Michigan anticipates $51.1M from Big Ten in 2018
Ann Arbor – Michigan’s athletic department projects an operating surplus of $2 million and will get a huge financial bump from the Big Ten’s conference distribution, according to the 2018 operating budget presented Thursday at the University of Michigan Regents meeting.
Noticeable in the released budget is the projected increase in Big Ten conference distribution. Michigan is expected to receive $51.1 million in 2018, a substantial increase from $36.3 million during the 2017 fiscal year, in large part because of the Big Ten’s new television contract.
“(We have) higher than anticipated conference distribution, higher than anticipated licensing revenue with the addition of Nike and Jordan Brand, who have been great partners of ours,” Manuel said Thursday while addressing the Regents. “Much of this ($2 million surplus) is the result of the new conference television agreement, and you’ll see that we do have an increase in debt service with the buildings we’re building on South campus.”
Manuel praised Big Ten commissioner Jim Delany and the conference athletic directors and presidents for the television contract.
“The amount of support that you see on the budget report really contributes to the success of our student-athletes in the classroom and on the field of play, so it is very, very helpful to us in terms of the impact on the budget,” Manuel said after the meeting, referring to the $51.1 million from the conference.
The budget projects operating revenues of $182.4 million and operating expenses of $180.4 million.
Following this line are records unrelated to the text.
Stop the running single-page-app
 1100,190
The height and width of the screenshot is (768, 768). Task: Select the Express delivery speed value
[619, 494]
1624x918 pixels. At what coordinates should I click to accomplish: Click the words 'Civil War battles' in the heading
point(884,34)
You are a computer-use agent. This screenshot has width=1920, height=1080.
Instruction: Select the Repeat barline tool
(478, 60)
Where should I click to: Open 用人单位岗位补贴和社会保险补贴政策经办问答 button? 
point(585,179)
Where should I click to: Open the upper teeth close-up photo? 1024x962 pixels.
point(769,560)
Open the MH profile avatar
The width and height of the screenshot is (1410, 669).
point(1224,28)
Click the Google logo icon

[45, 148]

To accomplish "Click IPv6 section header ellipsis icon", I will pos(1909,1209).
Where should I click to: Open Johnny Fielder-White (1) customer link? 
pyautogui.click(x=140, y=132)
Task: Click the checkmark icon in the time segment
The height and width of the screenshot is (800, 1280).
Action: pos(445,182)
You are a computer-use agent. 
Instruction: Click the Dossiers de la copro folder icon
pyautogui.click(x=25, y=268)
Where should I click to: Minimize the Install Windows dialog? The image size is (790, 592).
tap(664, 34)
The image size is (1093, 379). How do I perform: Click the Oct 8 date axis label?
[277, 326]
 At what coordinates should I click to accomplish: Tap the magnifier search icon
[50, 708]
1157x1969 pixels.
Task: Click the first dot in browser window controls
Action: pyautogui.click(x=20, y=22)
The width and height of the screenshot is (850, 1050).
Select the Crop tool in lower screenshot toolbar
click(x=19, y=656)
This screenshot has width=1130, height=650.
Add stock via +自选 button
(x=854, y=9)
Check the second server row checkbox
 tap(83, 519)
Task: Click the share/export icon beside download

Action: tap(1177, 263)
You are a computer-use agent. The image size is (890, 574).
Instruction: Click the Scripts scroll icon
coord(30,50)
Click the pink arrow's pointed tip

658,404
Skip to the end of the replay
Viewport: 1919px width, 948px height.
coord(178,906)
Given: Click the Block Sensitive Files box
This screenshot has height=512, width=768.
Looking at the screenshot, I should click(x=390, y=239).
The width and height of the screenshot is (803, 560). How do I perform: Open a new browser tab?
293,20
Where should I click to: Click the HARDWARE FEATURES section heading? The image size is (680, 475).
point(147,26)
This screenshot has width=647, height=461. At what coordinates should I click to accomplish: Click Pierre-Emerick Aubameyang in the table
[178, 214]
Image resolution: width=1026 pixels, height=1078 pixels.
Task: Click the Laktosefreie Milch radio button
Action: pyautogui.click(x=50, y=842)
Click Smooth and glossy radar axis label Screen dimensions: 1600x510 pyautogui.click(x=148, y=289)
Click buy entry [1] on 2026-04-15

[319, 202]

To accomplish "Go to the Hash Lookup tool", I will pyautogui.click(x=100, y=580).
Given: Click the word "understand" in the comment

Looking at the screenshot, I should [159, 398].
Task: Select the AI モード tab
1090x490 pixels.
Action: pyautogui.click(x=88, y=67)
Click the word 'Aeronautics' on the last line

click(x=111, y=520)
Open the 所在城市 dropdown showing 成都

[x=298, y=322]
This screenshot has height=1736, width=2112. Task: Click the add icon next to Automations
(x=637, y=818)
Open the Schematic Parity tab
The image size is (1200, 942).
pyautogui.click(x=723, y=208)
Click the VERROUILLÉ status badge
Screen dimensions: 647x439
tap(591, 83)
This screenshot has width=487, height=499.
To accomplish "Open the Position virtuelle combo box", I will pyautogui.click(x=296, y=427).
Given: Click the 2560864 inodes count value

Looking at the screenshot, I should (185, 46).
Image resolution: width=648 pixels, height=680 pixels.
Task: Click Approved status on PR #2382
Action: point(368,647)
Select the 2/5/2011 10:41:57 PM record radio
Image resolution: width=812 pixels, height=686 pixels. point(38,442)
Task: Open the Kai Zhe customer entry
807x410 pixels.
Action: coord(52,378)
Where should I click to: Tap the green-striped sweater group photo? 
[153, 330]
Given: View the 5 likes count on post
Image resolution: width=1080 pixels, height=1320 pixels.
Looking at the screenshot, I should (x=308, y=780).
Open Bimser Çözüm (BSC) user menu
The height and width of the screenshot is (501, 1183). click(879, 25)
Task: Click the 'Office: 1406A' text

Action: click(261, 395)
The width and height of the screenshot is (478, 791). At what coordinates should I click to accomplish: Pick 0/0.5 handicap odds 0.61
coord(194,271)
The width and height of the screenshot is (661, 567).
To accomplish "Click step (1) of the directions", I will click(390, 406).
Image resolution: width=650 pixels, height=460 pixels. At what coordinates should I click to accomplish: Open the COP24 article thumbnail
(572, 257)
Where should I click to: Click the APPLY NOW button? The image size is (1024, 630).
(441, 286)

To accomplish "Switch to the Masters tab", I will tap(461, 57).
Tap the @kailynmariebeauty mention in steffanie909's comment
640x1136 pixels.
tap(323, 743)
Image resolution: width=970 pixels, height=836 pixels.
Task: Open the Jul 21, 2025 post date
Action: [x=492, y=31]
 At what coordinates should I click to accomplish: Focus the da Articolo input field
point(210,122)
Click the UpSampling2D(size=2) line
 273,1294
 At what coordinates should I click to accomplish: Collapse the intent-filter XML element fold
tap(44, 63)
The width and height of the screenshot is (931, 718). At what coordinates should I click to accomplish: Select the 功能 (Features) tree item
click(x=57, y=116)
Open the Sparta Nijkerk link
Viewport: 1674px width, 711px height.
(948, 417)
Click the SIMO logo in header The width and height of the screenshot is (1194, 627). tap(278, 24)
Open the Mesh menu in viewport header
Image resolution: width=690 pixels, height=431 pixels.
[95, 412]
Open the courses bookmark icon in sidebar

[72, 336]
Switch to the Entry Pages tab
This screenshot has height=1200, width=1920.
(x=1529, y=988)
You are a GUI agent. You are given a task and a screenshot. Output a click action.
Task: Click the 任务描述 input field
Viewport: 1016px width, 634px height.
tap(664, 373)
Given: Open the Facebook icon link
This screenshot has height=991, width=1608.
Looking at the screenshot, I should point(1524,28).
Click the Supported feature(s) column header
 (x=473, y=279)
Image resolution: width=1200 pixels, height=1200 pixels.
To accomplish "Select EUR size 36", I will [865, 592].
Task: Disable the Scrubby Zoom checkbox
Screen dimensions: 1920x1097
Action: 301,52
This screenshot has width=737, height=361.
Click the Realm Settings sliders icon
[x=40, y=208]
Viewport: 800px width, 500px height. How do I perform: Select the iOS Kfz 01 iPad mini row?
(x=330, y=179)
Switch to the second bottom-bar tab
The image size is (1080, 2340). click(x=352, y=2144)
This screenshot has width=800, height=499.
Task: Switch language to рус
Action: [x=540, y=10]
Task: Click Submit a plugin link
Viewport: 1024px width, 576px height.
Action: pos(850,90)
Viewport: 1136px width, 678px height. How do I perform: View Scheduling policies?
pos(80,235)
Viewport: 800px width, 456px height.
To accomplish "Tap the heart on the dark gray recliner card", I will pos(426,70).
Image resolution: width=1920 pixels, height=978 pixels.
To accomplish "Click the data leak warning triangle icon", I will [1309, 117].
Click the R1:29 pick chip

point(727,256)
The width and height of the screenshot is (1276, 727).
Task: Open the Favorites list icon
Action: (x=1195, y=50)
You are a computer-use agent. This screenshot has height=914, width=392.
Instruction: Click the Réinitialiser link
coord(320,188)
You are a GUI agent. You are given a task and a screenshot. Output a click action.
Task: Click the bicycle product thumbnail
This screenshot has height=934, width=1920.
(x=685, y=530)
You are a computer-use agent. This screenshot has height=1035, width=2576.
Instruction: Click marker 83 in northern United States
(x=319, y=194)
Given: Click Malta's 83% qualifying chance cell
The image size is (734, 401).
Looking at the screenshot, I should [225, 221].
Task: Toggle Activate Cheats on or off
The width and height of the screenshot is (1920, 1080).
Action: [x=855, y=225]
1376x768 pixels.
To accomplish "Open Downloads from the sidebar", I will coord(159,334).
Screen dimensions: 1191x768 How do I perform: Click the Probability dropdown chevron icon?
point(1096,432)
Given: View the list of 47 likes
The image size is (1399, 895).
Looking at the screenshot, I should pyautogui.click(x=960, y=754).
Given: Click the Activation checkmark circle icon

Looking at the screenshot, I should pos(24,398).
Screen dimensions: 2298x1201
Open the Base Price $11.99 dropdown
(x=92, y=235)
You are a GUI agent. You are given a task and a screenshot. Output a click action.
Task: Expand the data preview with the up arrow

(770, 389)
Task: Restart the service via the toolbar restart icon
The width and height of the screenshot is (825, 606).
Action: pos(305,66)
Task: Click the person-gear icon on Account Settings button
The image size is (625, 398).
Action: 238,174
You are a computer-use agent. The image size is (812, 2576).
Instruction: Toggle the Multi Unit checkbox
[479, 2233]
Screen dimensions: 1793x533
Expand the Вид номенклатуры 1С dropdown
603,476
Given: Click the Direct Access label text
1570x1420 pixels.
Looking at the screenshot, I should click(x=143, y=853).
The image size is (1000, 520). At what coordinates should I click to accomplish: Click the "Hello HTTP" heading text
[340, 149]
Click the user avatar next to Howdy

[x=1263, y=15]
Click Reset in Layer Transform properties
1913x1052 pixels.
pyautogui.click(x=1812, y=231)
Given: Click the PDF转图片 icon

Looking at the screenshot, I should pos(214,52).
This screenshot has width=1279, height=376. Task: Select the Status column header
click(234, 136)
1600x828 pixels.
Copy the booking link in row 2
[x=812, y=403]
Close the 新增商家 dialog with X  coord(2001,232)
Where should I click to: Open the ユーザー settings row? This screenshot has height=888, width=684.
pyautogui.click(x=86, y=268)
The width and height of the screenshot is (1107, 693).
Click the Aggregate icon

Total operating expenses are projected to increase approximately 5 percent from the 2017 fiscal year, and included is a $4 million transfer to a deferred maintenance fund used to provide athletic facilities upkeep and rehab.
Because of Michigan’s neutral-site season-opener vs. Florida at AT&T Stadium in Arlington, Texas, this fall, other revenues are projected to increase to $12.8 million in 2018 from $7 million last year.
Football spectator admissions will drop slightly to $43.1 million in 2018 from $48.9 million last year reflecting Michigan’s six-game home football schedule this fall compared to an eight-game schedule last year.
“We had a slight increase in non-student tickets,” Manuel said. “We have had tremendous support from our season-ticket holders and our donors, which also contribute greatly to what we do with our student-athletes and our programs. All in all, I’m very pleased at where we are. We continue to watch over costs and be good stewards of the funds.”